Publisher: University of California Press
Released: October 19, 2021
Hate, racial violence, exclusion, and racist laws receive breathless media coverage, but such attention focuses on distinct events that gain our attention for twenty-four hours. The events are presented as episodic one-offs, unfortunate but uncanny exceptions perpetrated by lone wolves, extremists, or individuals suffering from mental illness—and then the news cycle moves on. If we turn to scholars and historians for background and answers, we often find their knowledge siloed in distinct academic subfields, rarely connecting current events with legal histories, nativist insurgencies, or centuries of misogynist, anti-Black, anti-Latino, anti-Asian, and xenophobic violence. But recent hateful actions are deeply connected to the past—joined not only by common perpetrators, but by the vast complex of systems, histories, ideologies, and personal beliefs that comprise white supremacy in the United States.

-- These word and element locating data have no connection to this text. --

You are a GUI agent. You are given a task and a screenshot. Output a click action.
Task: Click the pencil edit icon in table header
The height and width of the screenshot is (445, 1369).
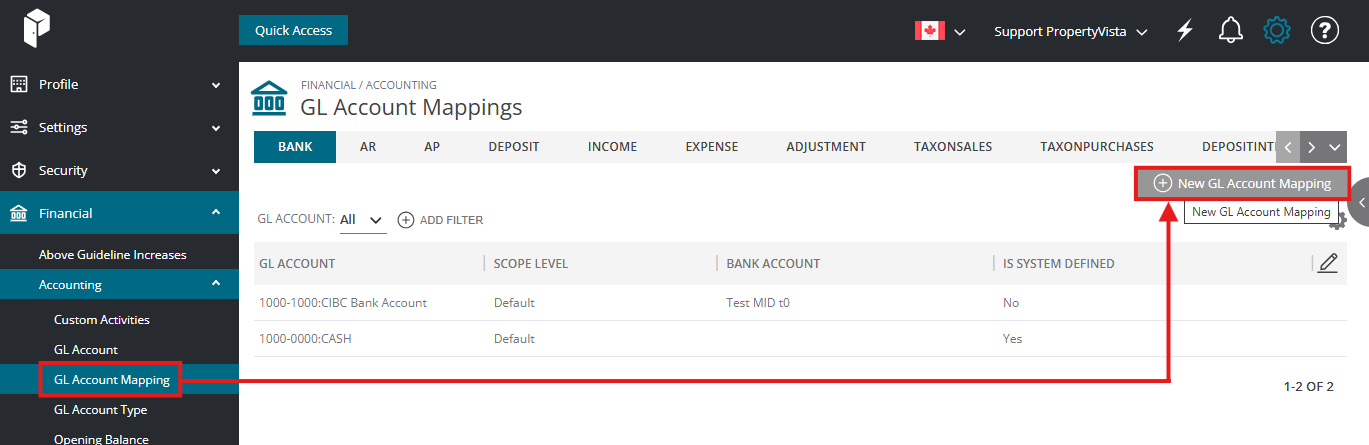(x=1327, y=263)
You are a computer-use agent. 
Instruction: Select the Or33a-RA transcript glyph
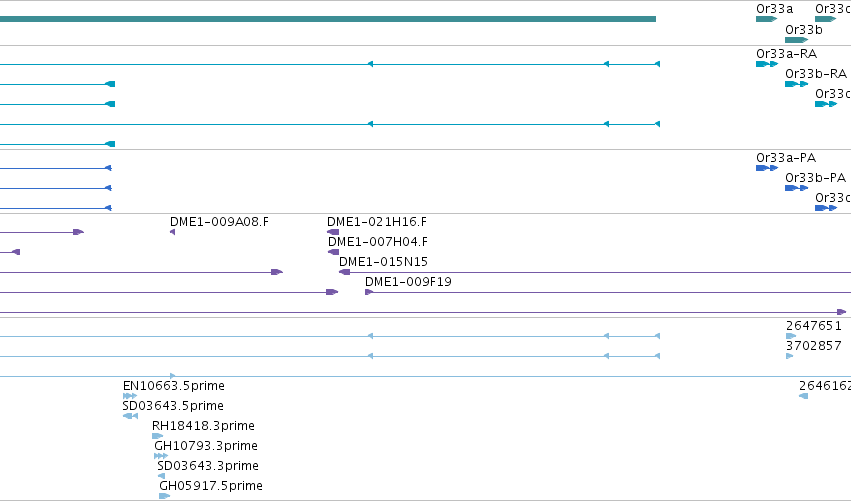pos(766,64)
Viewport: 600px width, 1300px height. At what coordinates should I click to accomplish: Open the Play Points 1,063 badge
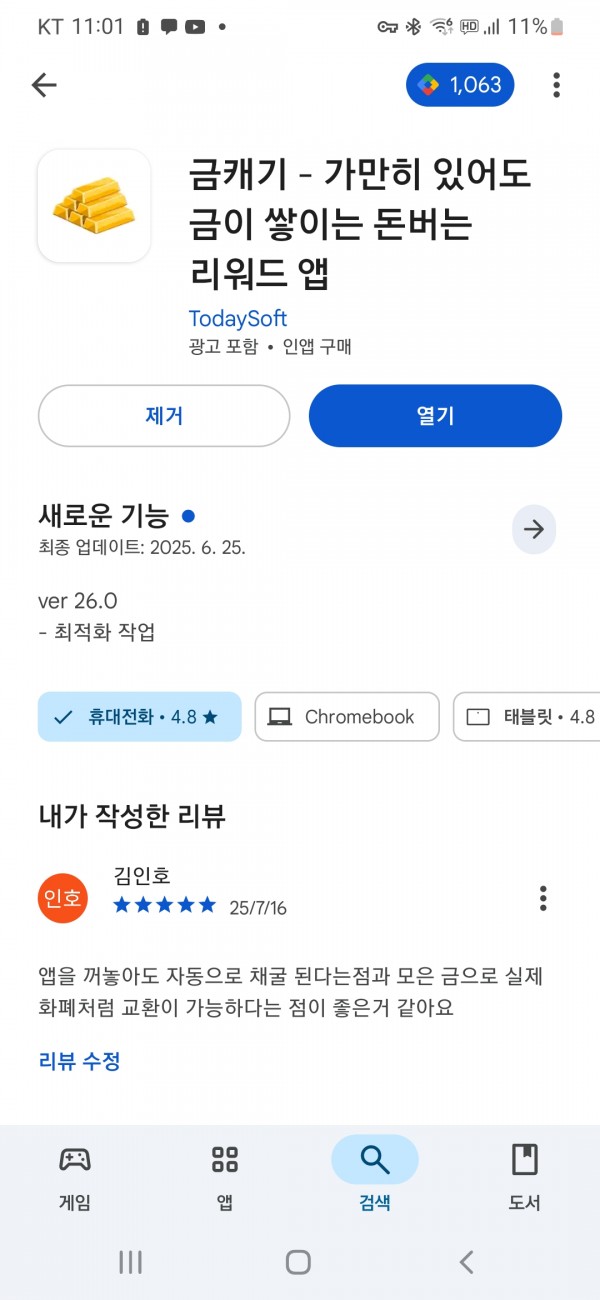click(460, 85)
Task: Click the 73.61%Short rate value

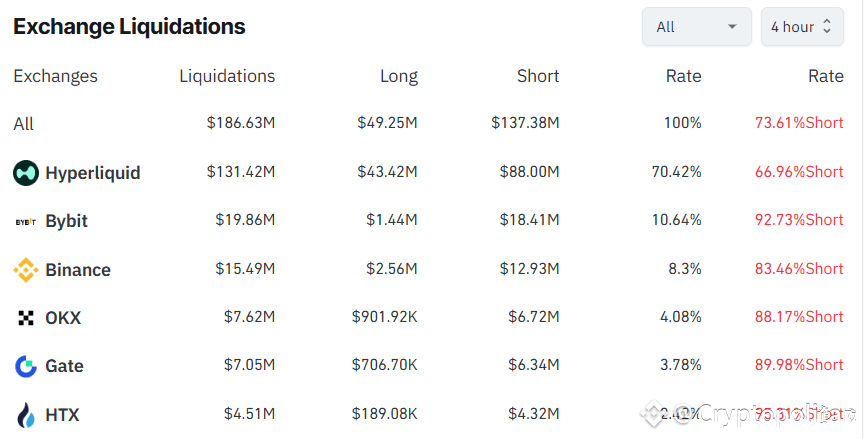Action: [799, 123]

Gathering together a cohort of researchers and writers, A Field Guide to White Supremacy provides much-needed connections between violence present and past. This book illuminates the career of white supremacist and patriarchal violence in the United States, ranging across time and impacted groups in order to provide a working volume for those who wish to recognize, understand, name, and oppose that violence. The Field Guide is meant as an urgent resource for journalists, activists, policymakers, and citizens, illuminating common threads in white supremacist actions at every scale, from hate crimes and mass attacks to policy and law. Covering immigration, antisemitism, gendered violence, lynching, and organized domestic terrorism, the authors reveal white supremacy as a motivating force in manifold parts of American life. The book also offers a sampling of some of the most recent scholarship in this area in order to spark broader conversations between journalists and their readers, teachers and their students, and activists and their communities.